Get ready in less than half an hour to savor a sweet‑spicy crunch that satisfies any craving. This bowl pairs tender chicken with nutty brown rice and fresh herbs, delivering flavor and nutrition in a single pot. Perfect for meal‑prep, quick lunches, or a hearty dinner.

Prep Time 15 minutes
Cook Time 20 minutes
Total Time 35 minutes
Servings 4 servings

Ingredients

  • 1 lb skin‑on, bone‑in chicken thighs (cut into 1‑inch pieces)
  • 2 tbsp olive oil
  • 1/4 cup honey
  • 2 tbsp soy sauce
  • 2 tbsp Dijon mustard
  • 2 tbsp rice vinegar
  • 2 cloves garlic (minced)
  • 1 tsp crushed red pepper flakes
  • 1 cup brown rice
  • 2 cups water or low‑sodium chicken broth
  • 1 cup frozen peas
  • 1/4 cup chopped fresh cilantro
  • 2 tbsp lime juice
  • salt and pepper to taste
Final Spicy Honey Garlic Chicken & Brown Rice Bowl

Instructions

  1. Heat the olive oil in a large skillet over medium‑high heat. Add the chicken pieces, season with salt and pepper, and sear until golden on all sides, about 5 minutes.
  2. In a bowl, whisk together honey, soy sauce, mustard, rice vinegar, garlic, and red pepper flakes.
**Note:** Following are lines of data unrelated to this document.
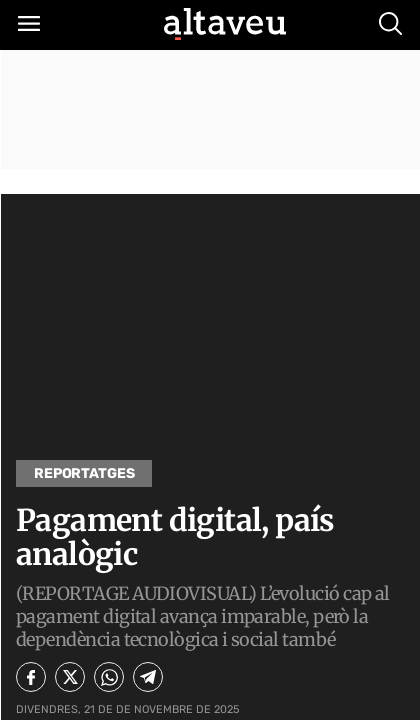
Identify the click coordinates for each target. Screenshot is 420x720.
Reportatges (84, 473)
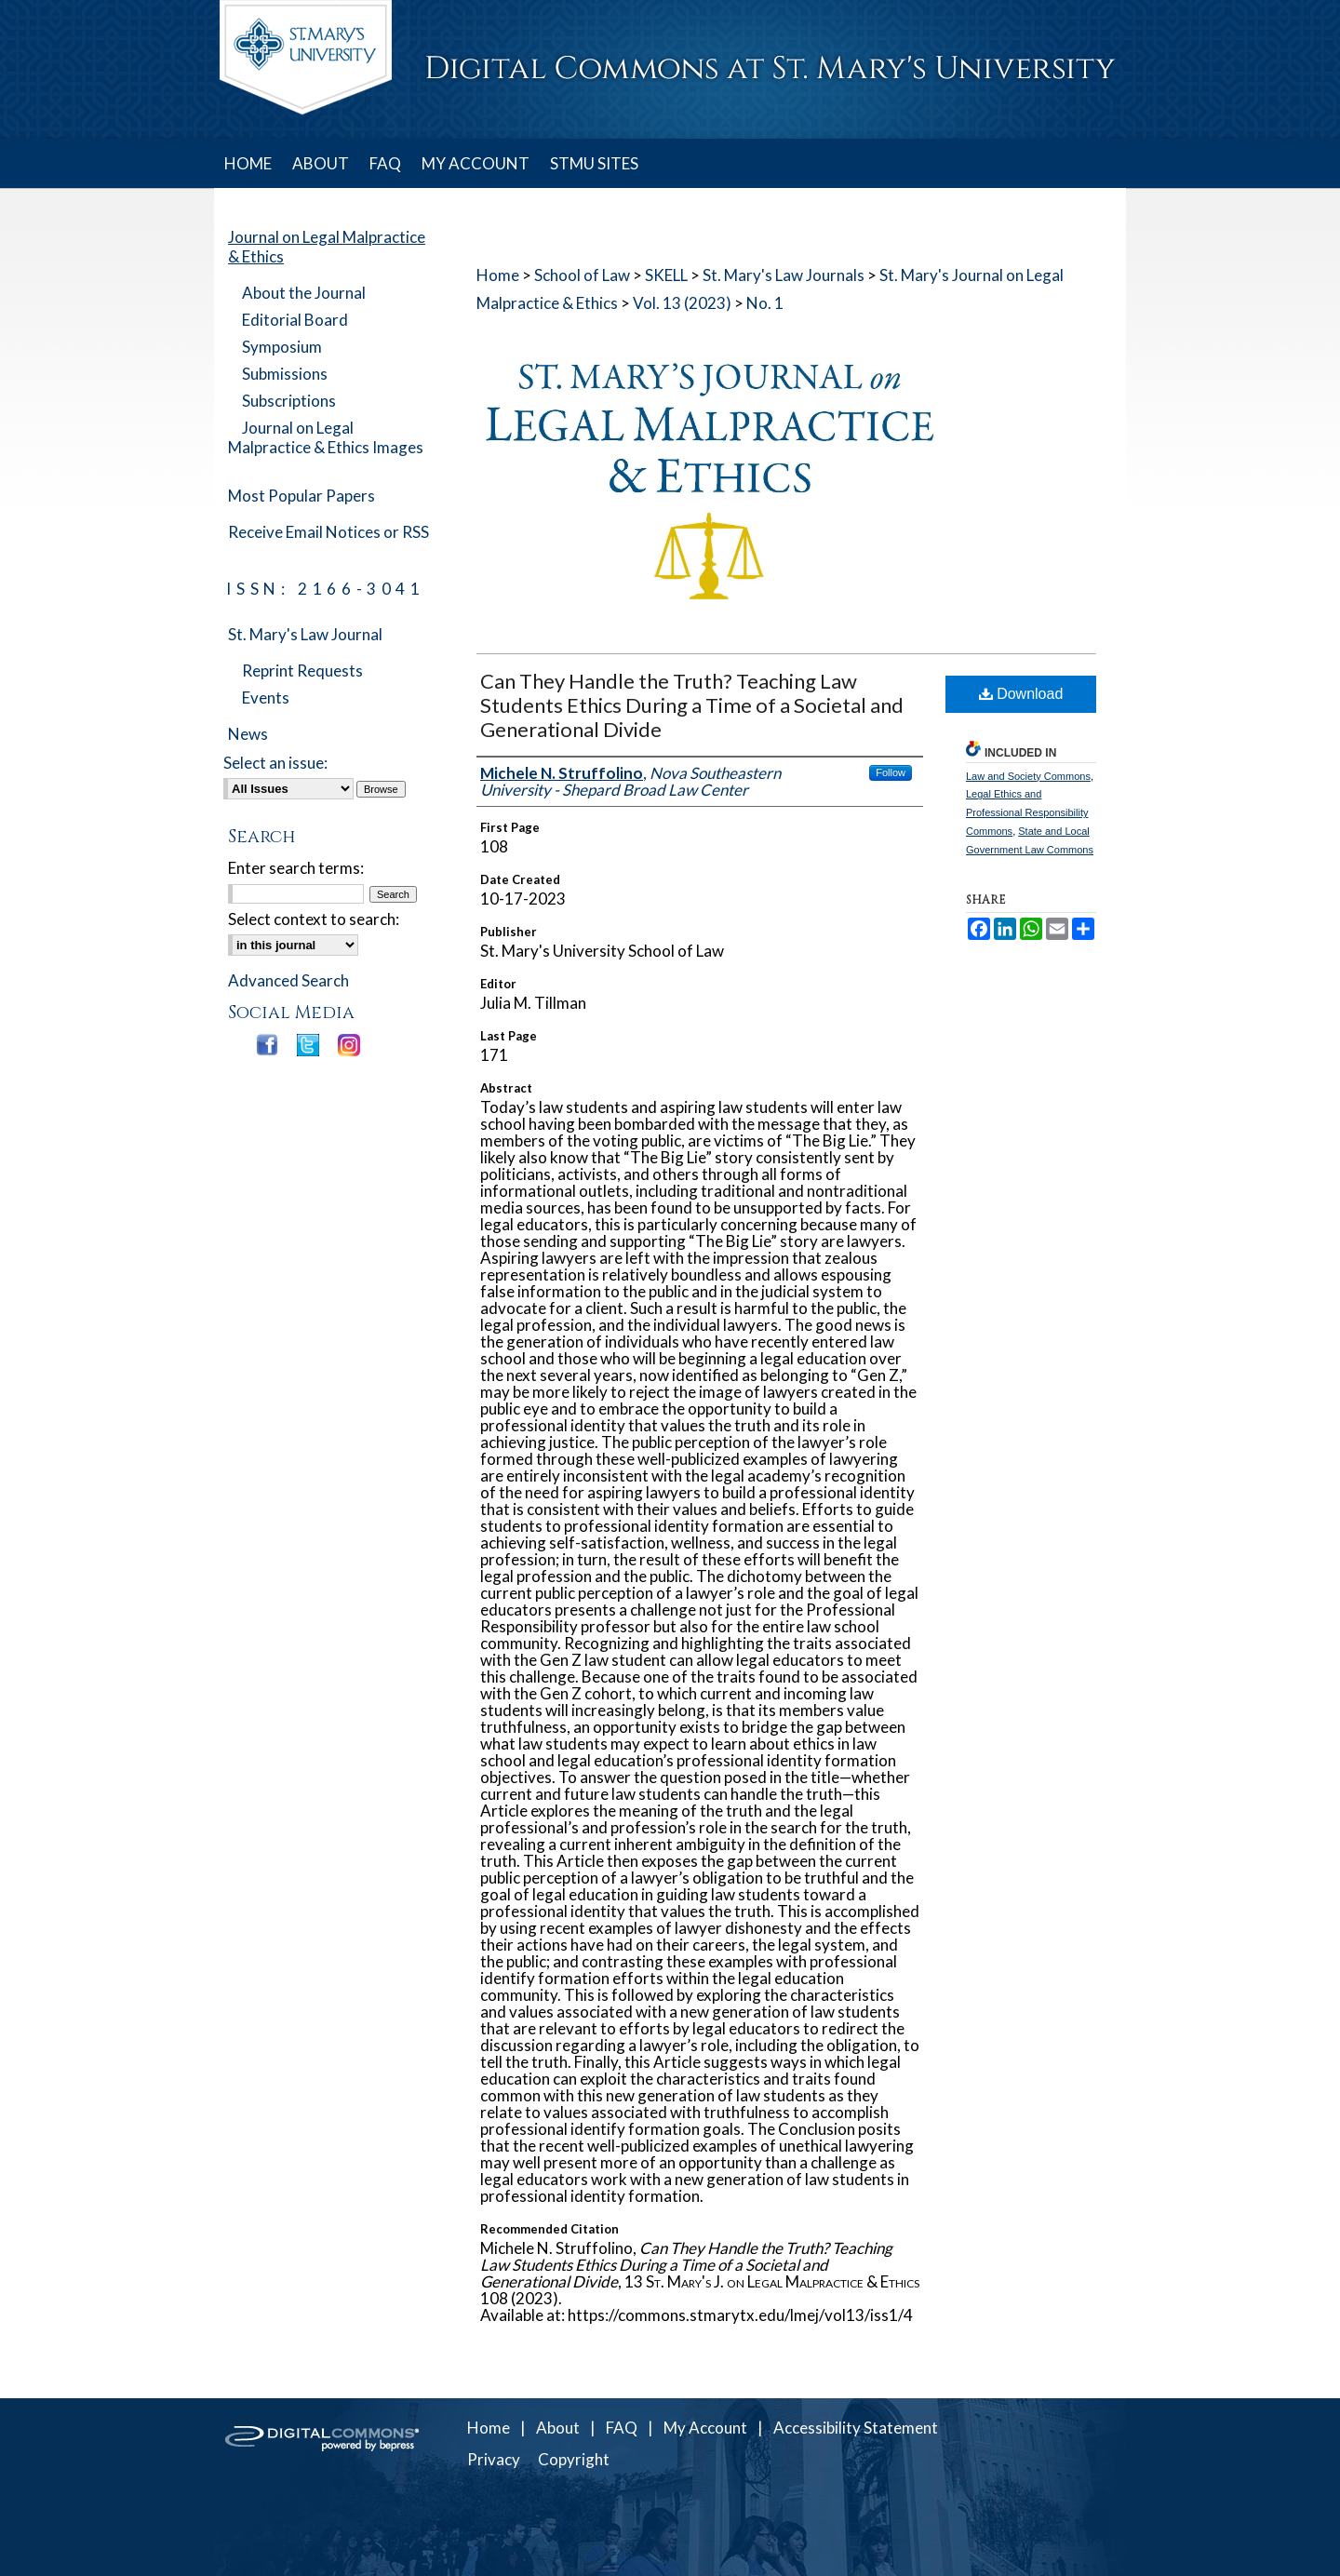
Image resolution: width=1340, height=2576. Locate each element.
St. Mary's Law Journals (783, 275)
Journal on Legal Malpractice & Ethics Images (325, 437)
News (248, 734)
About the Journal (304, 292)
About (558, 2427)
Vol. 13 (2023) (682, 303)
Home (497, 275)
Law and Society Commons (1028, 776)
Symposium (282, 346)
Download (1021, 694)
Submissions (285, 373)
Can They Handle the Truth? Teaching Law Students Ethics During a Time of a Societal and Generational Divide (692, 705)
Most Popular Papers (301, 495)
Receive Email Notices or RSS (328, 532)
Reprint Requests (302, 670)
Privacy (493, 2459)
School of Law (582, 275)
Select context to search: (313, 919)
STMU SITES (594, 163)
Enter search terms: (296, 868)
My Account (705, 2427)
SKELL (666, 275)
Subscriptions (289, 400)
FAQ (621, 2427)
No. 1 (765, 303)
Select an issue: (275, 762)
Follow (890, 772)
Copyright (574, 2459)
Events (265, 697)
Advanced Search (288, 980)
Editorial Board (295, 319)
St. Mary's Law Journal (305, 634)
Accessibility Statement (855, 2427)
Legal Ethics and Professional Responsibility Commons (1027, 812)
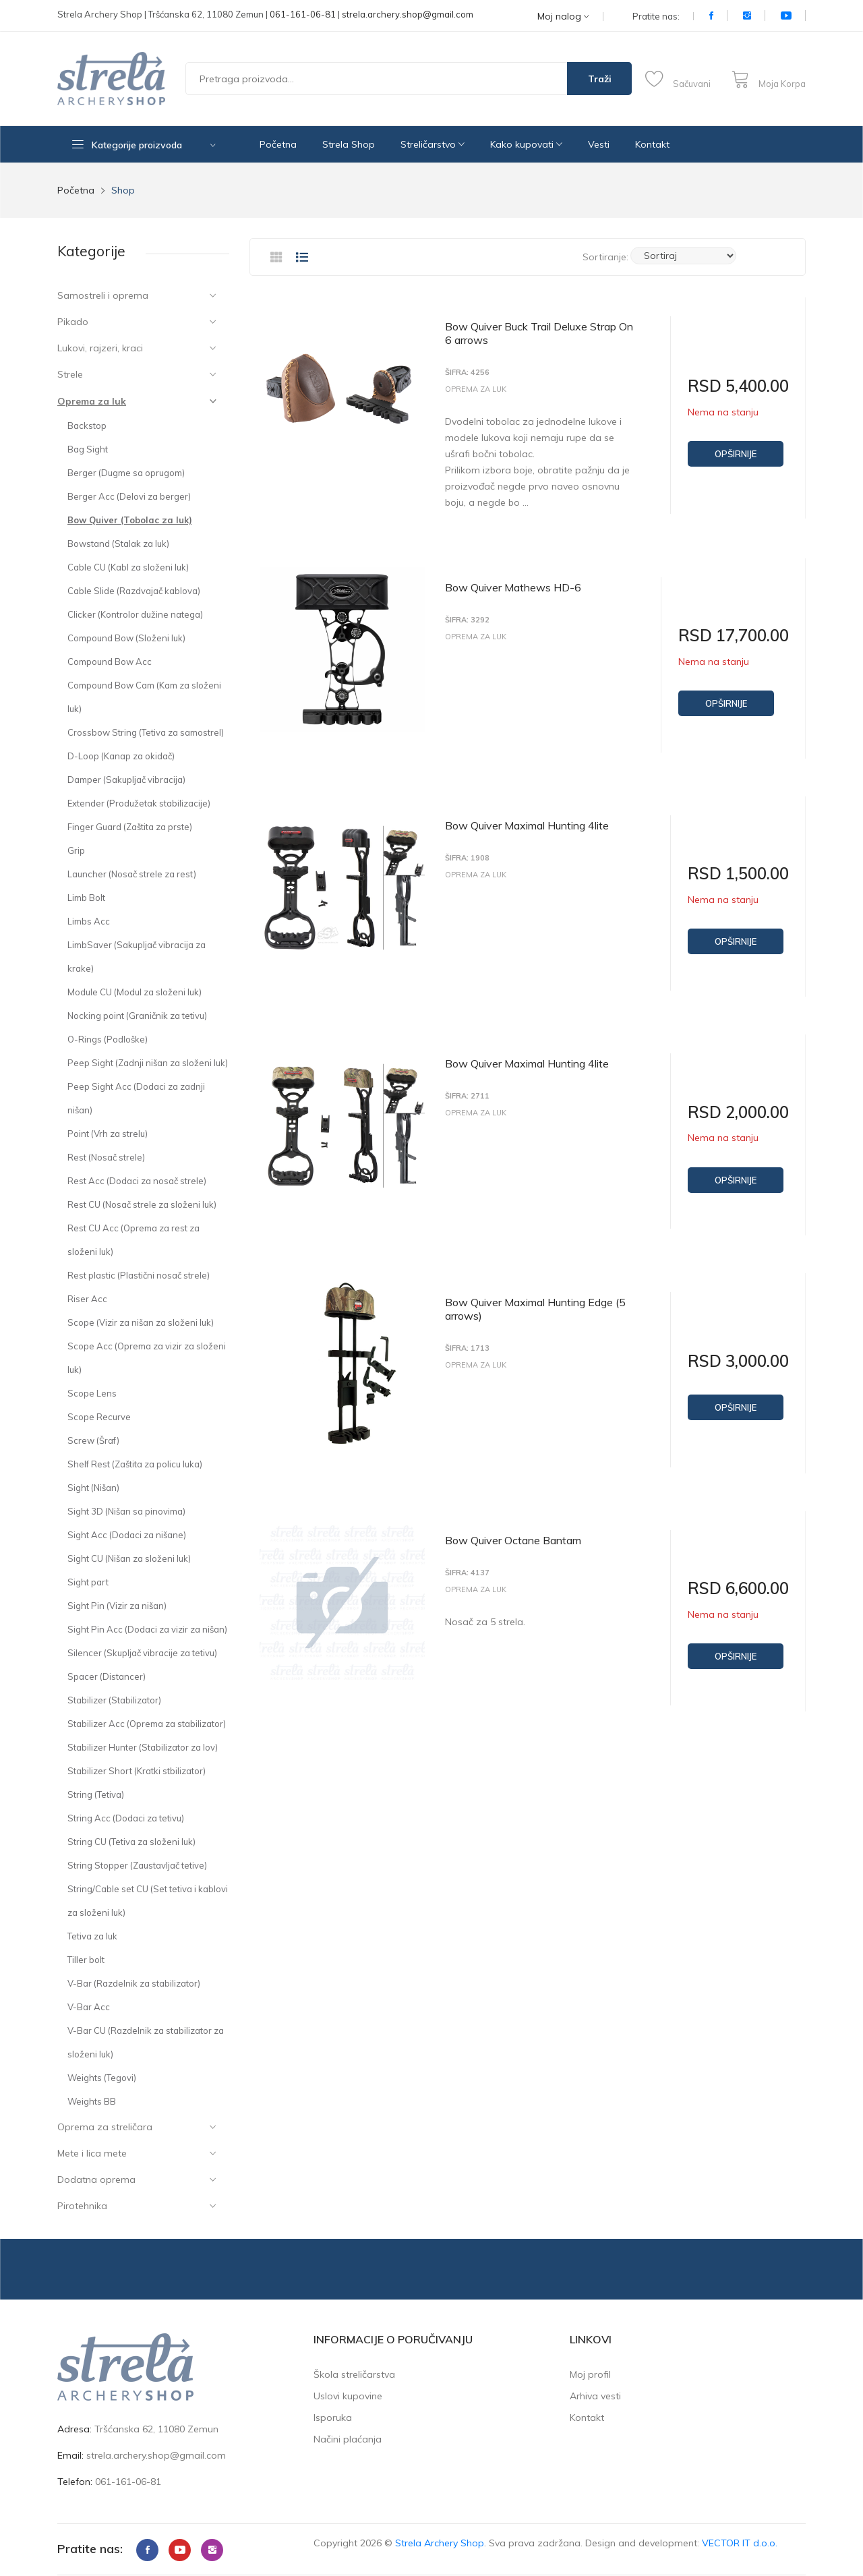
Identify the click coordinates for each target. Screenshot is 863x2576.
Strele (70, 374)
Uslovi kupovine (348, 2396)
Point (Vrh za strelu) (107, 1133)
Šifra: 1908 (467, 853)
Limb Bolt (86, 897)
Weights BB (91, 2101)
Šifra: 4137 (467, 1561)
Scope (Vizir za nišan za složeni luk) (140, 1322)
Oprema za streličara (104, 2126)
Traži (600, 79)
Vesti (598, 144)
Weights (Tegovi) (101, 2077)
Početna (278, 144)
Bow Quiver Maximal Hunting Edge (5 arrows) (535, 1299)
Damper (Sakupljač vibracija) (126, 779)
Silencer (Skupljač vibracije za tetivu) (142, 1652)
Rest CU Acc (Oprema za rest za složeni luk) (133, 1240)
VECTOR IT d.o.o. (739, 2543)
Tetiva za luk (92, 1936)
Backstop (87, 425)
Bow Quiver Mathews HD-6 (513, 584)
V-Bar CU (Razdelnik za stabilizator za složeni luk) (145, 2042)
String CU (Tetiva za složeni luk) (131, 1841)
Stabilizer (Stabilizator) (114, 1700)
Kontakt (652, 144)
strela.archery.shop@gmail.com (407, 14)
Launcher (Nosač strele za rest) (131, 874)
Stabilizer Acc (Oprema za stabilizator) (146, 1723)
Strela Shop (348, 144)
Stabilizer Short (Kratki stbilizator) (136, 1770)
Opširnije (735, 453)
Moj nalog (563, 16)
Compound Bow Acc (109, 661)
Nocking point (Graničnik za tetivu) (137, 1015)
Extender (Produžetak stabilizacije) (138, 803)
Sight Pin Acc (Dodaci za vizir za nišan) (147, 1629)
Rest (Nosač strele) (106, 1157)
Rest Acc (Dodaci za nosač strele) (136, 1180)
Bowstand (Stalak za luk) (118, 543)
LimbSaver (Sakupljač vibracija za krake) (136, 956)
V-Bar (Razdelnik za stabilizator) (133, 1983)
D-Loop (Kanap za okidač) (121, 756)
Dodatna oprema (96, 2179)
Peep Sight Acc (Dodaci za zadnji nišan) (136, 1098)
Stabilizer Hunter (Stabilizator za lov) (142, 1747)
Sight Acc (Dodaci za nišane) (126, 1534)
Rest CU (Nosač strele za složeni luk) (141, 1204)
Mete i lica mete (92, 2153)
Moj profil (590, 2374)
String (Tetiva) (95, 1794)
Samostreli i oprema (102, 295)
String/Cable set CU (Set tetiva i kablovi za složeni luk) (147, 1900)
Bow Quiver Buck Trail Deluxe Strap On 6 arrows (539, 333)
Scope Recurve (99, 1416)
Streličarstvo (432, 144)
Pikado (72, 321)
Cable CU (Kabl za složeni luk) (128, 567)
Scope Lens (92, 1393)
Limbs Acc (88, 921)
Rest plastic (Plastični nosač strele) (138, 1275)
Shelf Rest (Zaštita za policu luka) (134, 1464)
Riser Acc (87, 1298)
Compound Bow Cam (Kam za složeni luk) (144, 697)
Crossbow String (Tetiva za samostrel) (145, 732)
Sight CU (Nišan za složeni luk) (129, 1558)
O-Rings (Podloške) (107, 1039)
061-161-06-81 (303, 14)
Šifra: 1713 (467, 1339)
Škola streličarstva (354, 2374)
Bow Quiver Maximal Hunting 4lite (527, 820)
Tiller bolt (86, 1959)
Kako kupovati (526, 144)
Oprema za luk (91, 401)
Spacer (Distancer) (106, 1676)
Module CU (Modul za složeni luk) (134, 992)
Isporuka (333, 2417)
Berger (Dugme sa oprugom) (126, 472)
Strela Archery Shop (439, 2543)
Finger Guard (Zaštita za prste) (129, 826)
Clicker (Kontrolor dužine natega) (135, 614)
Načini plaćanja (348, 2439)
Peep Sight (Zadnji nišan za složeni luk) (147, 1062)
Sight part (88, 1582)
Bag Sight (87, 449)
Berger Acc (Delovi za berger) (129, 496)
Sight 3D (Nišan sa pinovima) (126, 1511)
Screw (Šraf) (93, 1440)
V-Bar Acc (88, 2006)
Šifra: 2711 (467, 1089)
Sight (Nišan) (93, 1487)
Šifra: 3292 (467, 617)
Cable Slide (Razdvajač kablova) (133, 590)
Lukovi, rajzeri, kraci (100, 348)
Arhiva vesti (595, 2396)
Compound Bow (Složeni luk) (126, 638)
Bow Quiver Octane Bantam (513, 1528)
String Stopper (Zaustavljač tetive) (137, 1865)
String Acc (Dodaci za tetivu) (125, 1818)
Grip (76, 850)
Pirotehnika (82, 2205)
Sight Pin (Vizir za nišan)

Pour the sauce over the chicken and stir to coat. Reduce heat to medium and simmer until the sauce thickens and the chicken is cooked through, roughly 8 minutes.
  3. While the chicken cooks, rinse the brown rice under cold water and combine it with water (or broth) in a saucepan. Bring to a boil, then reduce to low, cover and simmer for 18–20 minutes until liquid is absorbed.
  4. Halfway through the rice cooking time, stir in the frozen peas and simmer until they thaw and warm through.
  5. When the chicken is done, taste the sauce and adjust seasonings with additional salt, pepper, or a splash more lime juice if desired.
  6. To serve, fluff the rice with a fork and divide into four bowls. Top each bowl with the seared honey‑garlic chicken and drizzle any remaining sauce on top.
  7. Sprinkle each bowl with fresh cilantro, a squeeze of lime, and a pinch more red pepper flakes for extra kick.
  8. Serve immediately, pairing with a side of crisp cucumber slices or a green salad if desired.
Chef's Note
For a smokier flavor, grill the chicken pieces before adding the sauce, or finish them under the broiler for a minute to caramelize the glaze.
Make-Ahead Tips
Cook the rice and chicken separately and store each in airtight containers. Reheat in the microwave or sauté for 1–2 minutes to warm before plating.
Substitutions
Use turkey thighs or chicken breasts for leaner option.,Swap brown rice for quinoa or cauliflower rice for low‑carb.,Replace honey with maple syrup or agave; omit for a lower‑sugar version.,Add a splash of sriracha or chipotle paste for extra heat.